Adv Sci (Weinh). 2022 Aug;9(24):e2201039. doi: 10.1002/advs.202201039. Epub 2022 Jun 26.
6
Fundamental Understanding and Research Progress on the Interfacial Behaviors for Potassium-Ion Battery Anode.钾离子电池负极界面行为的基本认识与研究进展
Adv Sci (Weinh). 2022 Jul;9(20):e2200683. doi: 10.1002/advs.202200683. Epub 2022 May 9.
7
A Universal Polyiodide Regulation Using Quaternization Engineering toward High Value-Added and Ultra-Stable Zinc-Iodine Batteries.通过季铵化工程实现通用的多碘化物调控用于高附加值和超稳定的锌碘电池
Adv Sci (Weinh). 2022 May;9(13):e2105598. doi: 10.1002/advs.202105598. Epub 2022 Mar 6.
8
Construction of Novel Bimetallic Oxyphosphide as Advanced Anode for Potassium Ion Hybrid Capacitor.新型双金属氧磷化物作为钾离子混合电容器先进阳极的构建
Adv Sci (Weinh). 2022 Mar;9(9):e2105193. doi: 10.1002/advs.202105193. Epub 2022 Jan 18.
9
Preparation of Graphene Oxide/LaTiO Composites with Enhanced Electrochemical Performances for Supercapacitors.用于超级电容器的具有增强电化学性能的氧化石墨烯/镧钛氧化物复合材料的制备
ACS Omega. 2021 Oct 12;6(42):27994-28003. doi: 10.1021/acsomega.1c03863. eCollection 2021 Oct 26.
10
Recent Advances on MOF Derivatives for Non-Noble Metal Oxygen Electrocatalysts in Zinc-Air Batteries.锌空气电池中用于非贵金属氧电催化剂的金属有机框架衍生物的最新进展
Nanomicro Lett. 2021 Jun 7;13(1):137. doi: 10.1007/s40820-021-00669-5.

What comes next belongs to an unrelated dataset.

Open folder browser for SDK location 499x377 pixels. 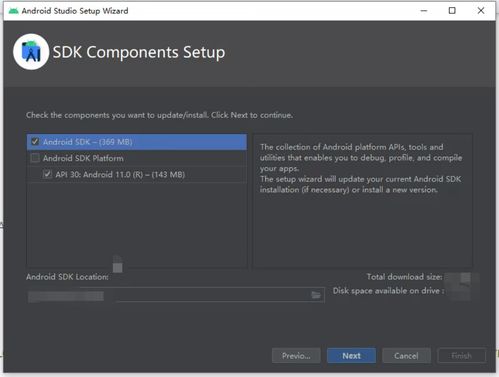pyautogui.click(x=316, y=295)
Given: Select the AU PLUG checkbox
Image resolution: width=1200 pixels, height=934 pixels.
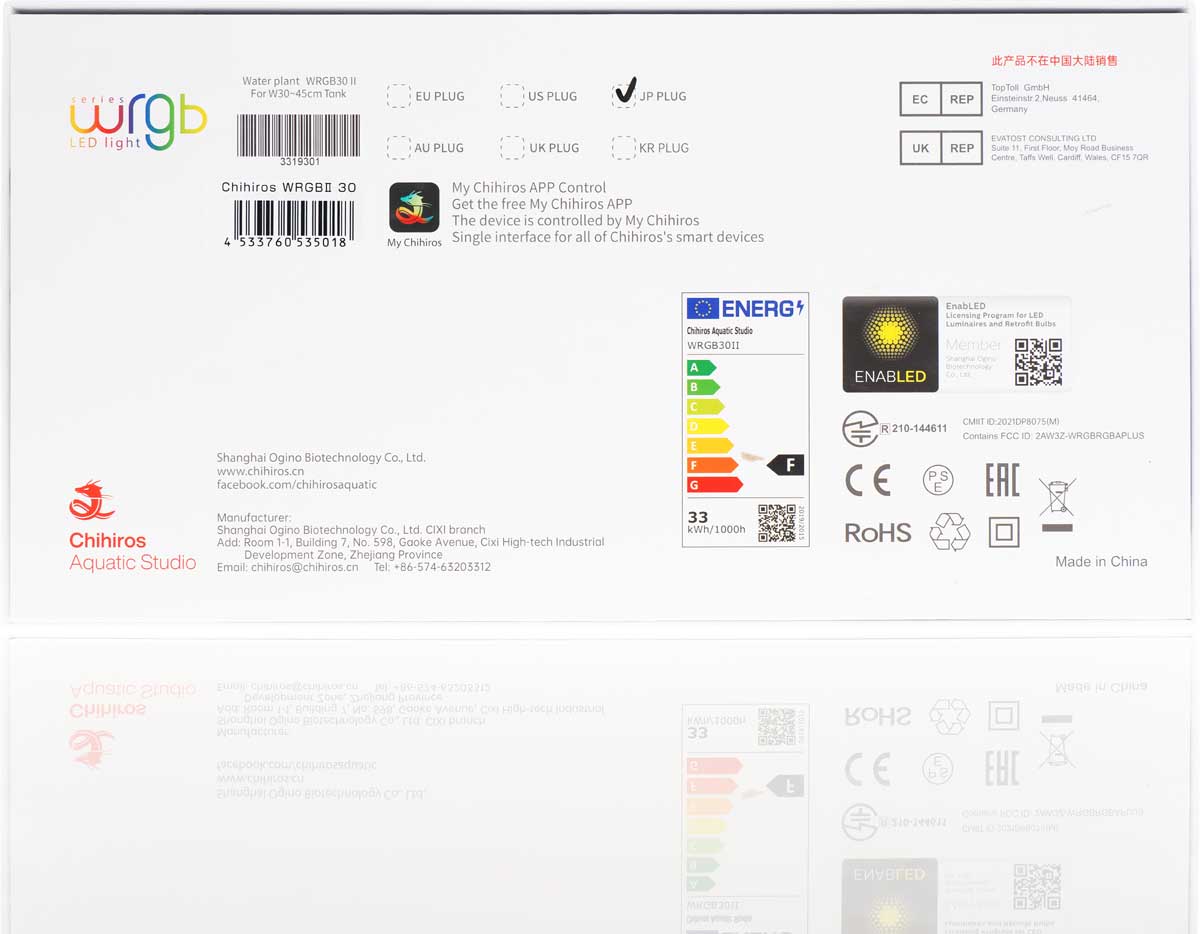Looking at the screenshot, I should (x=398, y=147).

用于钠和钾存储的具有优异性能的分级空心CoP@C复合材料的简便合成
Angew Chem Int Ed Engl. 2020 Mar 23;59(13):5159-5164. doi: 10.1002/anie.201913683. Epub 2020 Feb 25.
4
Flexible Membrane Consisting of MoP Ultrafine Nanoparticles Highly Distributed Inside N and P Codoped Carbon Nanofibers as High-Performance Anode for Potassium-Ion Batteries.由高度分布在氮和磷共掺杂碳纳米纤维内部的MoP超细纳米颗粒组成的柔性膜作为钾离子电池的高性能阳极
Small. 2020 Jan;16(2):e1905301. doi: 10.1002/smll.201905301. Epub 2019 Dec 10.
5
Inorganic Gel-Derived Metallic Frameworks Enabling High-Performance Silicon Anodes.无机凝胶衍生金属框架助力高性能硅阳极
Nano Lett. 2019 Sep 11;19(9):6292-6298. doi: 10.1021/acs.nanolett.9b02429. Epub 2019 Aug 22.
6
Embracing high performance potassium-ion batteries with phosphorus-based electrodes: a review.采用磷基电极的高性能钾离子电池综述
Nanoscale. 2019 Sep 7;11(33):15402-15417. doi: 10.1039/c9nr05588f. Epub 2019 Aug 13.
7
FeP/C Composites as an Anode Material for K-Ion Batteries.FeP/C复合材料作为钾离子电池的负极材料
ACS Appl Mater Interfaces. 2019 Jun 26;11(25):22364-22370. doi: 10.1021/acsami.9b04774. Epub 2019 Jun 12.
8
Differential Homeostasis of Sessile and Pendant Epithelium Reconstituted in a 3D-Printed "GeminiChip".3D 打印“双子芯片”中再构成的固着和悬垂上皮的差异稳态。
Adv Mater. 2019 Jul;31(28):e1900514. doi: 10.1002/adma.201900514. Epub 2019 May 12.
9
Additive-free MXene inks and direct printing of micro-supercapacitors.无添加剂的MXene油墨与微型超级电容器的直接印刷。
Nat Commun. 2019 Apr 17;10(1):1795. doi: 10.1038/s41467-019-09398-1.
10
A nonaqueous potassium-ion hybrid capacitor enabled by two-dimensional diffusion pathways of dipotassium terephthalate.由对苯二甲酸钾二维扩散途径实现的非水钾离子混合电容器。
Chem Sci. 2018 Dec 10;10(7):2048-2052. doi: 10.1039/c8sc04489a. eCollection 2019 Feb 21.